Die Rechtspflegerin hat zutreffend für die Tätigkeit der Prozessbevollmächtigten der Beklagten im Berufungsverfahren eine 1,6-Verfahrensgebühr nach der Nr. 3200 VV festgesetzt.

1. Die Prozessbevollmächtigten der Beklagten haben zwar einen Antrag auf Zurückweisung der Berufung der Klägerin angekündigt, bevor diese begründet worden war. Eine derart "voreilige" Stellung eines Antrags auf Zurückweisung der Berufung hat nach der Rspr. des BGH und des Senats grundsätzlich zur Folge, dass nur die Erstattung einer ermäßigten 1,1-Verfahrensgebühr gem. Anm. Nr. 1 zu Nr. 3201 VV verlangt werden kann (BGH NJW 2003, 2992 = FamRZ 2003, 1461; Senat JurBüro 1994, 93 und JurBüro 2004, 380; AGS 2005, 520 = NJW-RR 2006, 503 = FamRZ 2006, 221; ebenso BAG NJW 2003, 3796). Die Berufungsbeklagte kann sich nämlich mit Inhalt und Umfang des Angriffs auf das erstinstanzliche Urteil erst dann sachlich auseinandersetzen und durch einen entsprechenden Gegenantrag sowie dessen Begründung das Verfahren fördern, wenn bereits eine Berufungsbegründung vorliegt (BGH NJW 2007, 3723 = FamRZ 2007, 1735 = MDR 2007, 1397).

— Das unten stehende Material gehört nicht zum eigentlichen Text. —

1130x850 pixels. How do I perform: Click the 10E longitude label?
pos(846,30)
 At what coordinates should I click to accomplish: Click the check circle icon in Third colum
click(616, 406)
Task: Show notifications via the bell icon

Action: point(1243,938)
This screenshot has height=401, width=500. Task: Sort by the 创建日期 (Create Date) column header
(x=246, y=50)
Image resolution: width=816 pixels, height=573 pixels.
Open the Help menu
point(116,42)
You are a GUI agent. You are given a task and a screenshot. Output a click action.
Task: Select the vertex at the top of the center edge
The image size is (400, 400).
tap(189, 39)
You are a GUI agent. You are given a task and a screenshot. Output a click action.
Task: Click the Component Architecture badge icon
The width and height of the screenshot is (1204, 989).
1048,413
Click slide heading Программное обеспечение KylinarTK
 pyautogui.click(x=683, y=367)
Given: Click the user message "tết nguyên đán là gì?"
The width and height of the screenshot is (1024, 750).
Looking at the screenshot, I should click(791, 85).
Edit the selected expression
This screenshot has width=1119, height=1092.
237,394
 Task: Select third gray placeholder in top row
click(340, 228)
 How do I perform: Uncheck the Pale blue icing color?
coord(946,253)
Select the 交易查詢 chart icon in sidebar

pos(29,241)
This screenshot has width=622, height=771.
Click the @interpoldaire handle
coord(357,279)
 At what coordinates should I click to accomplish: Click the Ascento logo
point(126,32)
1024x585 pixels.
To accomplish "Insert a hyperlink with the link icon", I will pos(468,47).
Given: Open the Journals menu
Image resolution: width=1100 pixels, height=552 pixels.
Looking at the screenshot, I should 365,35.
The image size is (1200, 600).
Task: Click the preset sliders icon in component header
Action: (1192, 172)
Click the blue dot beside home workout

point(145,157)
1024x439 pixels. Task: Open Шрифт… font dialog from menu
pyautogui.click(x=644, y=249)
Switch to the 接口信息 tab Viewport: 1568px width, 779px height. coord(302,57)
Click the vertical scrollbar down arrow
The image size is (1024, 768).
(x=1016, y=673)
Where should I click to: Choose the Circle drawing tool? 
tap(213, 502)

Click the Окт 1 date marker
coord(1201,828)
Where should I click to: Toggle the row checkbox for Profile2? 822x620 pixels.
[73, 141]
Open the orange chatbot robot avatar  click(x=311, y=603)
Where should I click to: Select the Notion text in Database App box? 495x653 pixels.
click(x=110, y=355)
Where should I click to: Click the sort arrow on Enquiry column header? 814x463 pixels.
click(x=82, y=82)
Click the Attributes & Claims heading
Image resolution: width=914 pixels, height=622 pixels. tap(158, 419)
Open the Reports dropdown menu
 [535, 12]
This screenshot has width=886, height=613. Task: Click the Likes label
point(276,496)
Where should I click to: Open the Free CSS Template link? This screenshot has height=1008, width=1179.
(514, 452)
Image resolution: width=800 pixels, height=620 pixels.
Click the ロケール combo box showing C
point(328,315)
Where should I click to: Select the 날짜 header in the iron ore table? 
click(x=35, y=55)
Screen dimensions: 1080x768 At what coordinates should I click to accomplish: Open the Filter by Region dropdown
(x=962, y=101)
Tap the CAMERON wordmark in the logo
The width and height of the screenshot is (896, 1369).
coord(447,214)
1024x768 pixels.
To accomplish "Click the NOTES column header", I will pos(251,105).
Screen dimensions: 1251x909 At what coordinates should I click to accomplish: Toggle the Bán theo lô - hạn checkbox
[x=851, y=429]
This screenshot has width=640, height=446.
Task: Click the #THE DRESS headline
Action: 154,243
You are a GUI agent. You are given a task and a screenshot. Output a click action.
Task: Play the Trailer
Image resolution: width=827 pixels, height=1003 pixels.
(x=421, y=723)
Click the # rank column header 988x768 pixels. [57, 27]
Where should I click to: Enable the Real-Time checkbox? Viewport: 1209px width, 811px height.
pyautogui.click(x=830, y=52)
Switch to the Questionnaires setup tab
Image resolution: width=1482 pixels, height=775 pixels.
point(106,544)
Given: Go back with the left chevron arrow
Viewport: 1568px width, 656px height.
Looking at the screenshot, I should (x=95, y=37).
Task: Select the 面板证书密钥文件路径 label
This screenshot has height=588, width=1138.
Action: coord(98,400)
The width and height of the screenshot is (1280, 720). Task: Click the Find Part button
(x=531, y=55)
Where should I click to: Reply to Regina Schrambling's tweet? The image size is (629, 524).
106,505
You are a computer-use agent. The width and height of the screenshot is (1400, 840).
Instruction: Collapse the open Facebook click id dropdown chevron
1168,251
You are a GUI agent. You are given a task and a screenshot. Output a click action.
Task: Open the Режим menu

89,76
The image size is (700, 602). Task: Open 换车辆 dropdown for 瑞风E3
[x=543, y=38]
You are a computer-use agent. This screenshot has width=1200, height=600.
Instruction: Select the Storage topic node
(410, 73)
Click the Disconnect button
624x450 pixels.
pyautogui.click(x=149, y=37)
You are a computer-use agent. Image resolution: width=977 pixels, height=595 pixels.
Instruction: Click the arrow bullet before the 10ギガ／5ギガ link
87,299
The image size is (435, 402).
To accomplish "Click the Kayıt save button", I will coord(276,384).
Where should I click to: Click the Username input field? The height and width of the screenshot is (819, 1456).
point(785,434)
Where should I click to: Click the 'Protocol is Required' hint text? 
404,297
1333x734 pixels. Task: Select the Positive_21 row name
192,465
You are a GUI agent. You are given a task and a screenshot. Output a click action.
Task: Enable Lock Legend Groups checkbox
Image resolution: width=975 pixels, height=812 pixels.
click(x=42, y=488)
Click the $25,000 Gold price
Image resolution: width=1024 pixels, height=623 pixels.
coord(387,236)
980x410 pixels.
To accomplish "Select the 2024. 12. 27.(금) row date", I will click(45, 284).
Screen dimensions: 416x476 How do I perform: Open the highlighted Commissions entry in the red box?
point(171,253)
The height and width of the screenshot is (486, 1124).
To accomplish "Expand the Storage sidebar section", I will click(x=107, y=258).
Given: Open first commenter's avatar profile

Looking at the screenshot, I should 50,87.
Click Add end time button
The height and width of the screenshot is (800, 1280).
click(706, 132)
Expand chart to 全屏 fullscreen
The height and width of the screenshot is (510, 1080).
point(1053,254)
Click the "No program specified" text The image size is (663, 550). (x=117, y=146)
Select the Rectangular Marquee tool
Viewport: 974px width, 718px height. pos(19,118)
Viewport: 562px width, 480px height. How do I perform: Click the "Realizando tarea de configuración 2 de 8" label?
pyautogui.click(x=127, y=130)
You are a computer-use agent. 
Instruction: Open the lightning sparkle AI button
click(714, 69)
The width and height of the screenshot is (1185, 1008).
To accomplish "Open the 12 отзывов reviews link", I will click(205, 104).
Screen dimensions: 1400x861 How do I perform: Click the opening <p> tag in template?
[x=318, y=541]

2. Wenn aber – wie im vorliegenden Fall – das Rechtsmittel nach dem verfrühten Zurückweisungsantrag durch den Rechtsmittelführer noch begründet und die Berufung anschließend durch das Berufungsgericht nach § 522 Abs. 2 ZPO zurückgewiesen wird, kommt es nach der Rspr. des BGH für die Erstattungsfähigkeit der 1,6-Verfahrensgebühr nach Nr. 3200 VV nicht darauf an, ob der Rechtsmittelgegner den verfrüht gestellten Antrag wiederholt oder noch eine Rechtsmittelerwiderung abgegeben hat. Für die Erstattungsfähigkeit der angefallenen Kosten ist die zeitliche Reihenfolge der jeweiligen Anträge nämlich nach Meinung des BGH ohne Belang (BGH NJW 2009, 2220 = MDR 2009, 771 = FamRZ 2009, 1047; BGH JurBüro 2010, 649 = MDR 2010, 1157 = AGS 2010, 513; BGH AGS 2011, 44; BGH, Beschl. v. 5.4.2011 – II ZB 3/10; ebenso OLG Hamburg MDR 2003, 1318; OLG Oldenburg JurBüro 2007, 208, 209; OLG Stuttgart JurBüro 2007, 36; OLG Zweibrücken FamRZ 2007, 846; Gerold/Schmidt/Müller-Rabe, RVG, 19. Aufl., VV 3200 Rn 44).

a) Der Senat hatte sich in seiner bisherigen Rspr. dieser Auffassung nicht angeschlossen, sondern hat in den Fällen, in denen der Prozessbevollmächtigte des Rechtsmittelgegners zunächst einen verfrühten Zurückweisungsantrag gestellt, dann aber nach Zugang der Berufungsbegründung keine weitere Tätigkeit entfaltet hatte, nur eine ermäßigte 1,1-Verfahrensgebühr nach der Nr. 3201 VV als erstattungsfähig angesehen. Der Senat hat dies damit begründet, dass der erstattungsrechtlich unbeachtliche Sachantrag nicht aufgrund der späteren prozessualen Entwicklung (Eingang der Berufungsbegründung) geheilt werden und so einen Erstattungsanspruch auslösen könne (Senat NJW-RR 2006, 503 = FamRZ 2006, 221 = AGS 2005, 520 = OLGR 2006, 78; Senatsbeschl. v. 29.9.2009 – 11 W 2245/09 – u. v. 16.12.2009 – 11 W 2690/09; ebenso OLG Düsseldorf OLGR 2003, 478).

b) An dieser Auffassung hält der Senat in Anbetracht der entgegenstehenden Rspr. des BGH und zahlreicher Oberlandesgerichte im Interesse der Einheitlichkeit der Rspr. und der Rechtssicherheit jedoch nicht mehr fest. Damit ist im vorliegenden Fall von der Rechtspflegerin zutreffend eine 1,6-Verfahrensgebühr festgesetzt worden.